In the run-up to the 2006 FIA Formula One World Championship finale, the battles for the drivers' and constructors' titles are still up in the air. Likewise, there is a great deal in the balance for the BMW Sauber F1 Team in this 18th and final grand prix of the season, to be held in São Paulo on 22nd October.
The young team embarked on its debut season from eighth place and is currently fifth in the constructors' championship with a one-point lead over Toyota. Drivers Nick Heidfeld and Robert Kubica aim to defend this position at the Brazilian Grand Prix. If they manage that, it would mean a successful conclusion to a maiden season in which the BMW Sauber F1 Team has already achieved far more than could be expected.
"I always enjoy coming to São Paulo. Not only is Interlagos one of my favourite circuits, I also love the flight path into the city. It's incredible to be hovering for minutes on end above those endless housing districts and shanty towns. Unfortunately crime is an issue here, as it is in many of the world's major conurbations. But we drivers don't really get to see any of it."
"Of course my fondest memory is of winning my first podium place here in 2001 with the Sauber Team. It was a difficult race in wet conditions, but everything worked out and in the end I was able to take third place on the podium next to David Coulthard and Michael Schumacher."
"I would rate the Ferra dura turn as one of the best in the whole racing calendar, although the bumpy surface of the track is not so nice. But they say it was improved last year, when I couldn't race due to injury. I'll have to see for myself, and I hope to round off the season with a successful race."
"I know the São Paulo track from racing there in 2002 in Formula Renault 2000, as I was invited for the last round of the Brazilian championship. It is a very nice track and I like the configuration, even though it is a bit bumpy. There is a really big uphill section that you cannot see on television after the last corner, which brings you to the main straight. There are some difficult corners, but I think it will be a good experience to go back to Interlagos with Formula One."
"Carnival, nice girls, good weather, football, magic, rainforest - that's what comes to mind when I think of Brazil. I know a bit about it as I have had Brazilian team-mates. They are great fun. I think the people here are open for anything. Now with Felipe Massa they maybe have another hero coming up."

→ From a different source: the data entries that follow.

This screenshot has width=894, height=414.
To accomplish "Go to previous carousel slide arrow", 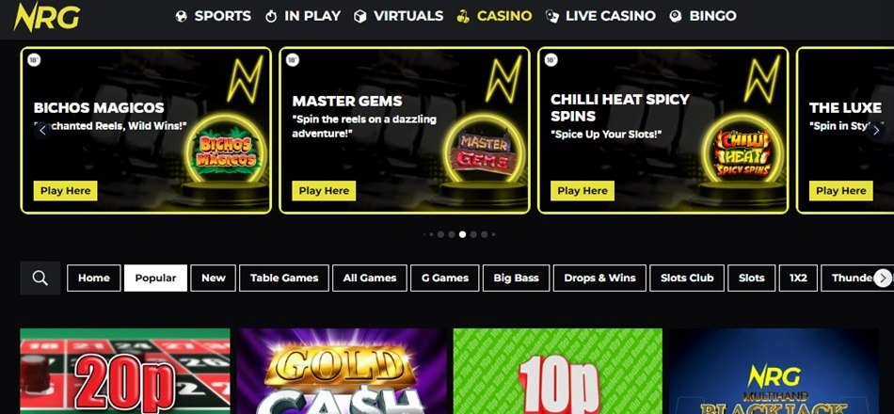I will point(42,131).
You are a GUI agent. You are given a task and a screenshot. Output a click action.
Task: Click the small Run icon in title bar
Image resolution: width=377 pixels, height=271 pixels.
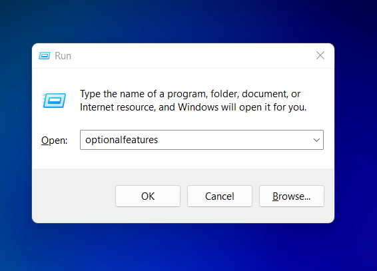[45, 56]
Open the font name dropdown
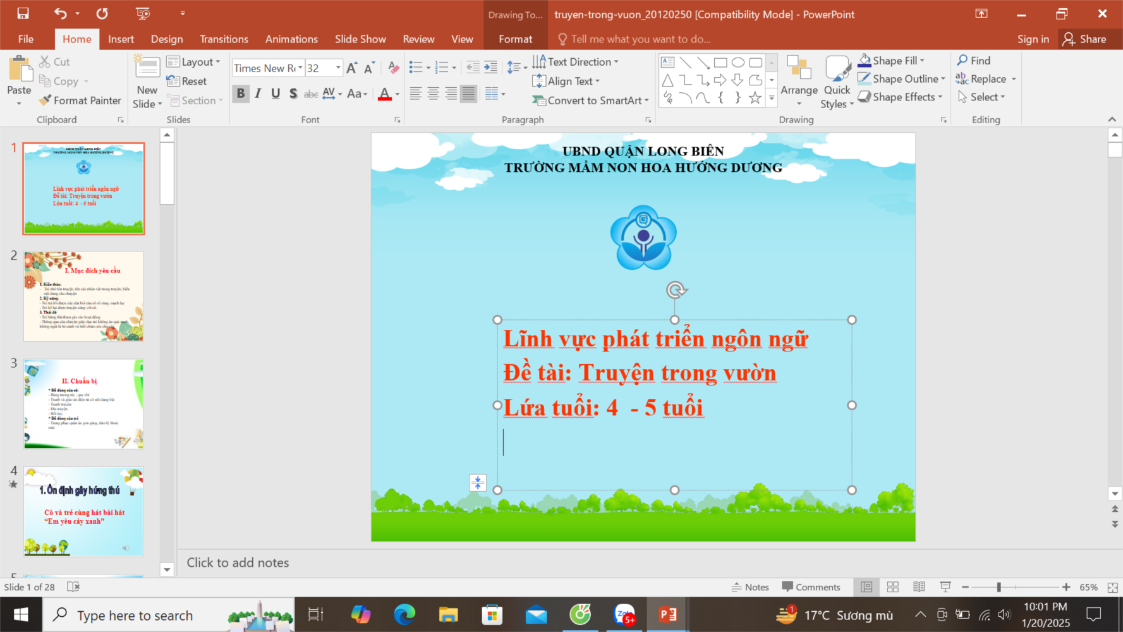1123x632 pixels. point(300,68)
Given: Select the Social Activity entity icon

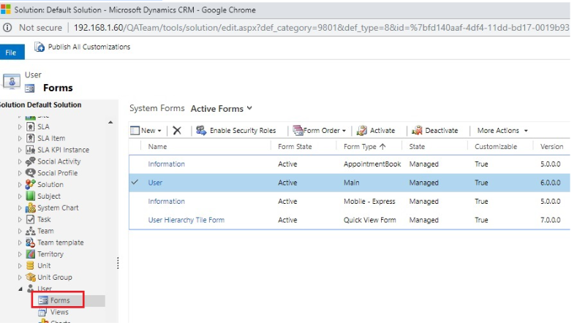Looking at the screenshot, I should (x=31, y=161).
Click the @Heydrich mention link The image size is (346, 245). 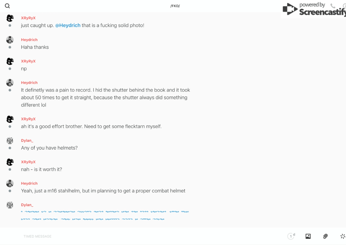point(68,26)
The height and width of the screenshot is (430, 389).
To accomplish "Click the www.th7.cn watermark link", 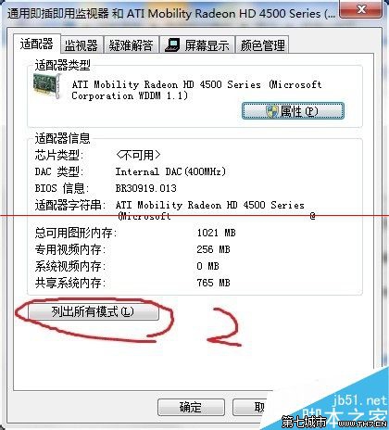I will [362, 424].
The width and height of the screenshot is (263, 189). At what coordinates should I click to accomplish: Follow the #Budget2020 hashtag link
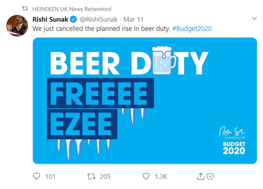click(192, 28)
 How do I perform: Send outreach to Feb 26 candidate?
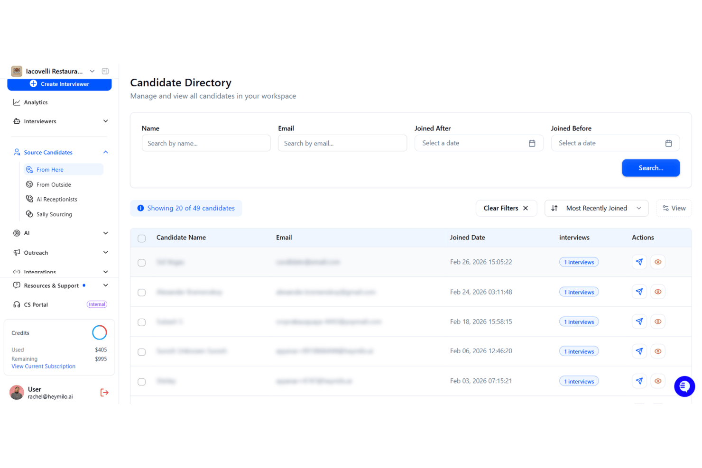[639, 262]
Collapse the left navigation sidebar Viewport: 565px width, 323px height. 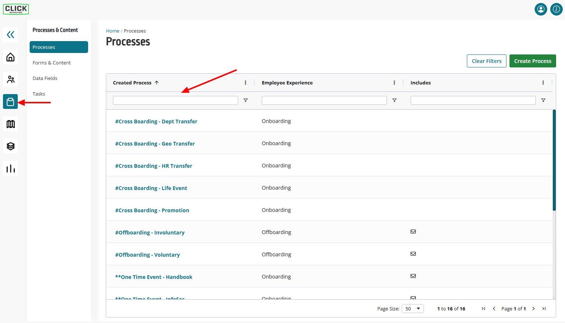click(10, 34)

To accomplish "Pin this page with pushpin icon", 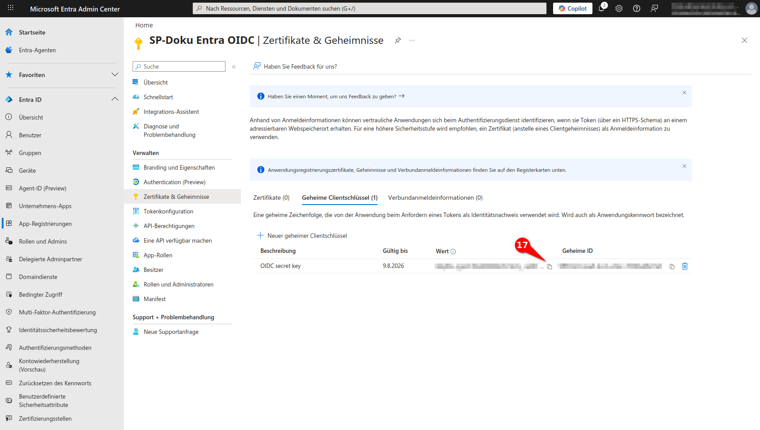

"I think the circuit is one of the hardest of the whole season because it is very bumpy and old, and you feel every bump in an F1 car because it is very hard. I think for the race it is physically a very tough job to get through 71 laps. Every time the race finishes the drivers look completely shattered. Also in the race itself I remember two years ago seeing Kimi Räikkönen and Fernando Alonso laying their heads against the headrest."
Mario Theissen, BMW Motorsport Director:
"We came back from the two Asian races with three points and are heading for Brazil and the final race of the season one point clear of Toyota in the constructors' championship. We will do everything we can to defend this position. However, even before the last race of 2006 it is quite clear that we have achieved more than we could have expected in our first season with the BMW run team."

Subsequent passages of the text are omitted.